## Assigned task
A single number is needed: how many lines of the data below contain "computer".
*** Block opens ***
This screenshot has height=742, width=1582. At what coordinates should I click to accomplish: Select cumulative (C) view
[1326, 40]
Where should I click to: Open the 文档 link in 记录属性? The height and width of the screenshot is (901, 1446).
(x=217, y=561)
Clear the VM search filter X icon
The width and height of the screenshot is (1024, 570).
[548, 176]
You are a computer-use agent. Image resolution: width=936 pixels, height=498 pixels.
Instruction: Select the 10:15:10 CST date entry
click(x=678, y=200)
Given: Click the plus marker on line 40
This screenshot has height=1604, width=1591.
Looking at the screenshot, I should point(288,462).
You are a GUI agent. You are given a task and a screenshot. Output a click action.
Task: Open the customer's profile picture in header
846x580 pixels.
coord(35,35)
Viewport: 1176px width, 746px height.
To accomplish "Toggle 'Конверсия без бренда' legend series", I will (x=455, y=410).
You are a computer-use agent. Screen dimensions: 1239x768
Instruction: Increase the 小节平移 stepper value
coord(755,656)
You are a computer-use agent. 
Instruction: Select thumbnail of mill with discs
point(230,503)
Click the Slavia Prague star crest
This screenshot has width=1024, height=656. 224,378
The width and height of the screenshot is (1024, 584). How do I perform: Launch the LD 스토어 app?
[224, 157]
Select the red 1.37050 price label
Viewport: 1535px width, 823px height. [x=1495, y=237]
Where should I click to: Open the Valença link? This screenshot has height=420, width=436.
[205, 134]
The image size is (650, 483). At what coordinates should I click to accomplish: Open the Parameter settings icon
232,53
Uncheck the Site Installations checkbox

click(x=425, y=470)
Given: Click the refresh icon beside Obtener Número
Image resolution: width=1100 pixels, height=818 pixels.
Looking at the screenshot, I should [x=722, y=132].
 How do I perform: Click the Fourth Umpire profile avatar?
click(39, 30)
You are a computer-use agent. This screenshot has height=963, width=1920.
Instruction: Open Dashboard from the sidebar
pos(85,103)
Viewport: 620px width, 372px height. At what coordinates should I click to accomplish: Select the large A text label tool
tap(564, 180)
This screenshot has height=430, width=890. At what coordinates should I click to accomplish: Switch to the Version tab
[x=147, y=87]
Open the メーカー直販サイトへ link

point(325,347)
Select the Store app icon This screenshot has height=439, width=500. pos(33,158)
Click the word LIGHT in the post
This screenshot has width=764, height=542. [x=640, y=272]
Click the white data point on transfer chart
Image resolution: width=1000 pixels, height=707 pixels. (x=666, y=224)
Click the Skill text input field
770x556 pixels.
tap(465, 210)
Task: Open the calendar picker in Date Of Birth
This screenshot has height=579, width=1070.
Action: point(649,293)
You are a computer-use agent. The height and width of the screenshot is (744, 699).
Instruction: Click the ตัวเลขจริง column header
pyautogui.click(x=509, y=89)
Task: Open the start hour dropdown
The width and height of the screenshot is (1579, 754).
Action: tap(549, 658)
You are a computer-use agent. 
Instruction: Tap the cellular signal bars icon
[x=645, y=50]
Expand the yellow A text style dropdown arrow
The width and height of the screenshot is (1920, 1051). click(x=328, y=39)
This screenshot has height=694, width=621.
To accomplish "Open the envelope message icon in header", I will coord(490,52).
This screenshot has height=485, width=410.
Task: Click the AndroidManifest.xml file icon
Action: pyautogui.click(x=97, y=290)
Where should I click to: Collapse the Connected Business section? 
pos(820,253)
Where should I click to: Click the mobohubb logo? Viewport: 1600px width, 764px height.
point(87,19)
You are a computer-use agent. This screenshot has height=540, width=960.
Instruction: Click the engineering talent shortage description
*** Block closes ***
## Exercise output
7